## Specificity

Figure 4.18: Sensitivity and specificity trade-offs are defined bythe ROC curve. ROC curves a, b and c describe the trade-offs in sensitivity and specificity for the same data set using three different classification algorithms. c is clearly the best algorithm because the area under the curve is the highest. That is, it provides a better set of sensitivities and specificities for all values of these. In contrast, b and c provide trade-offs inferior to a and for some range of sensitivities, b provides better performance than c, and vice versa.

To calculate the ROC curve for a single continuous variable[12] all that is required is to obtain the sensitivity and specificity at a sufficient number of thresholds. The procedure is somewhat more complex with classification models that involve different thresholds on several variables. For example, for decision trees, ROC curves are determined by first assigning to each tree leaf the probability of being an event for a set of derived values that percolates to that point. These probabilities are based upon the ratio of events to nonevents that fall into each leaf during training.
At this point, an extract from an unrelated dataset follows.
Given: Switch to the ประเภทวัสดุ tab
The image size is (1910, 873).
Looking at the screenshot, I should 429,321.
The threshold for considering a case to be event or nonevent is then set at each leaf probability value. The resulting sensitivity-specificity pairs, when plotted on a grid of sensitivity versus (1-specificity), gives the ROC curve.[13]

[10]Many assumptions go into this estimate, including clearly erroneous ones such as the independence of all genes in their expression patterns.
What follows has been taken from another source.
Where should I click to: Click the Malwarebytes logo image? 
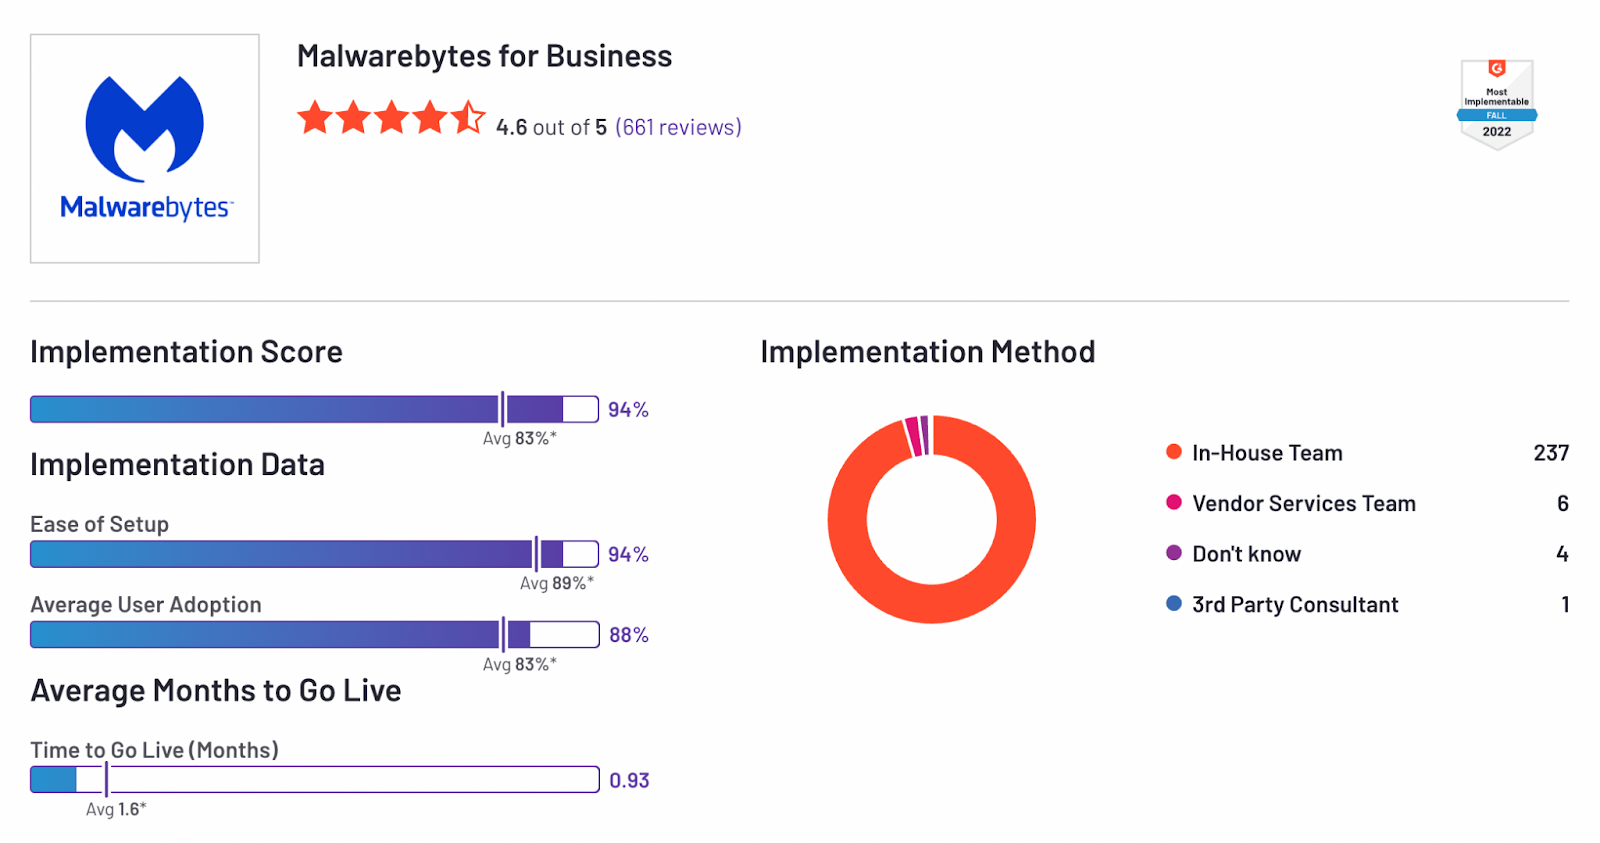[145, 149]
[11]For example, defined classes of two different types of leukemia as judged by an expert panel.

[12]For example, if gene A > threshold, then the prediction is that the sample is from a patient with the disease, and if gene A d threshold, then the prediction is that the sample is from a patient without a disease.

[13]However, because the number of leaves in a decision tree are finite, the number of points that can be ascertained for that ROC curve is correspondingly finite and therefore the curve appears as a segmented trajectory of straight lines.